__What this task involves__:
As you work through the listing, transcribe every line exactly as it reads.

__Records supplied__:
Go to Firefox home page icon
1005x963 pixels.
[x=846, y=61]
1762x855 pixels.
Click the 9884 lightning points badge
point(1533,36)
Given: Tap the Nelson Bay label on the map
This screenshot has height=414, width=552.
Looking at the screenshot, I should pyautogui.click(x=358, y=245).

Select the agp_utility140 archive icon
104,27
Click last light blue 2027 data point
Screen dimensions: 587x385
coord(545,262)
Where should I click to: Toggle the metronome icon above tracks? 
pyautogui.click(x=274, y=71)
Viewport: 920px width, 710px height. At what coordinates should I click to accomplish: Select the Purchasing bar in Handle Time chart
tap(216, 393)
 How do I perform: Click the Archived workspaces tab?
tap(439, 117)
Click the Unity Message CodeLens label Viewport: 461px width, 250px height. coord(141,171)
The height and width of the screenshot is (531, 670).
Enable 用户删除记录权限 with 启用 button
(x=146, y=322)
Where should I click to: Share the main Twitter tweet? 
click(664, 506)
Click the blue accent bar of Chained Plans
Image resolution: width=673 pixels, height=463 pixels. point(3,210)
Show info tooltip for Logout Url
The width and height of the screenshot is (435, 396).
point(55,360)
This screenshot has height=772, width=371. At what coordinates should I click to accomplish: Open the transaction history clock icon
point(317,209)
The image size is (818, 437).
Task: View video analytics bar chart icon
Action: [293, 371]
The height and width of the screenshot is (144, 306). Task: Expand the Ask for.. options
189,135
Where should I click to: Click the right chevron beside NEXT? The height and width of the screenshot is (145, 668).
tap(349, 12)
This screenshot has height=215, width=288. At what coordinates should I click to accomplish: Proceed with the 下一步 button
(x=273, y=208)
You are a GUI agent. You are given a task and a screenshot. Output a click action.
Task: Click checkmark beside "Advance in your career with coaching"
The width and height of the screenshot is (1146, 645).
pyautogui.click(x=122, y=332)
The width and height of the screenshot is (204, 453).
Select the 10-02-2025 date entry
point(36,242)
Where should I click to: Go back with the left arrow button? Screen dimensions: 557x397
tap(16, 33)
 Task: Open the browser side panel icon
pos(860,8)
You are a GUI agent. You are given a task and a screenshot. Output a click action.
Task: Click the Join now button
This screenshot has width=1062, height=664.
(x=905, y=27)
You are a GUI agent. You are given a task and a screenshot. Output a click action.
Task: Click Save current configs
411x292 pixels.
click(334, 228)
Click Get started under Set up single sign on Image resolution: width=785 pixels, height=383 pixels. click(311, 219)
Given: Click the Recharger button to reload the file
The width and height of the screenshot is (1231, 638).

__Expected answer__:
Go to Firefox home page icon
1005x963 pixels.
[x=846, y=61]
1762x855 pixels.
Click the 9884 lightning points badge
point(1533,36)
Given: Tap the Nelson Bay label on the map
This screenshot has height=414, width=552.
Looking at the screenshot, I should pyautogui.click(x=358, y=245).

Select the agp_utility140 archive icon
104,27
Click last light blue 2027 data point
Screen dimensions: 587x385
coord(545,262)
Where should I click to: Toggle the metronome icon above tracks? 
pyautogui.click(x=274, y=71)
Viewport: 920px width, 710px height. At what coordinates should I click to accomplish: Select the Purchasing bar in Handle Time chart
tap(216, 393)
 How do I perform: Click the Archived workspaces tab?
tap(439, 117)
Click the Unity Message CodeLens label Viewport: 461px width, 250px height. coord(141,171)
The height and width of the screenshot is (531, 670).
Enable 用户删除记录权限 with 启用 button
(x=146, y=322)
Where should I click to: Share the main Twitter tweet? 
click(664, 506)
Click the blue accent bar of Chained Plans
Image resolution: width=673 pixels, height=463 pixels. point(3,210)
Show info tooltip for Logout Url
The width and height of the screenshot is (435, 396).
point(55,360)
This screenshot has height=772, width=371. At what coordinates should I click to accomplish: Open the transaction history clock icon
point(317,209)
The image size is (818, 437).
Task: View video analytics bar chart icon
Action: [293, 371]
The height and width of the screenshot is (144, 306). Task: Expand the Ask for.. options
189,135
Where should I click to: Click the right chevron beside NEXT? The height and width of the screenshot is (145, 668).
tap(349, 12)
This screenshot has height=215, width=288. At what coordinates should I click to accomplish: Proceed with the 下一步 button
(x=273, y=208)
You are a GUI agent. You are given a task and a screenshot. Output a click action.
Task: Click checkmark beside "Advance in your career with coaching"
The width and height of the screenshot is (1146, 645).
pyautogui.click(x=122, y=332)
The width and height of the screenshot is (204, 453).
Select the 10-02-2025 date entry
point(36,242)
Where should I click to: Go back with the left arrow button? Screen dimensions: 557x397
tap(16, 33)
 Task: Open the browser side panel icon
pos(860,8)
You are a GUI agent. You are given a task and a screenshot. Output a click action.
Task: Click the Join now button
This screenshot has width=1062, height=664.
(x=905, y=27)
You are a GUI agent. You are given a task and a screenshot. Output a click action.
Task: Click Save current configs
411x292 pixels.
click(334, 228)
Click Get started under Set up single sign on Image resolution: width=785 pixels, height=383 pixels. click(311, 219)
Given: Click the Recharger button to reload the file
The width and height of the screenshot is (1231, 638).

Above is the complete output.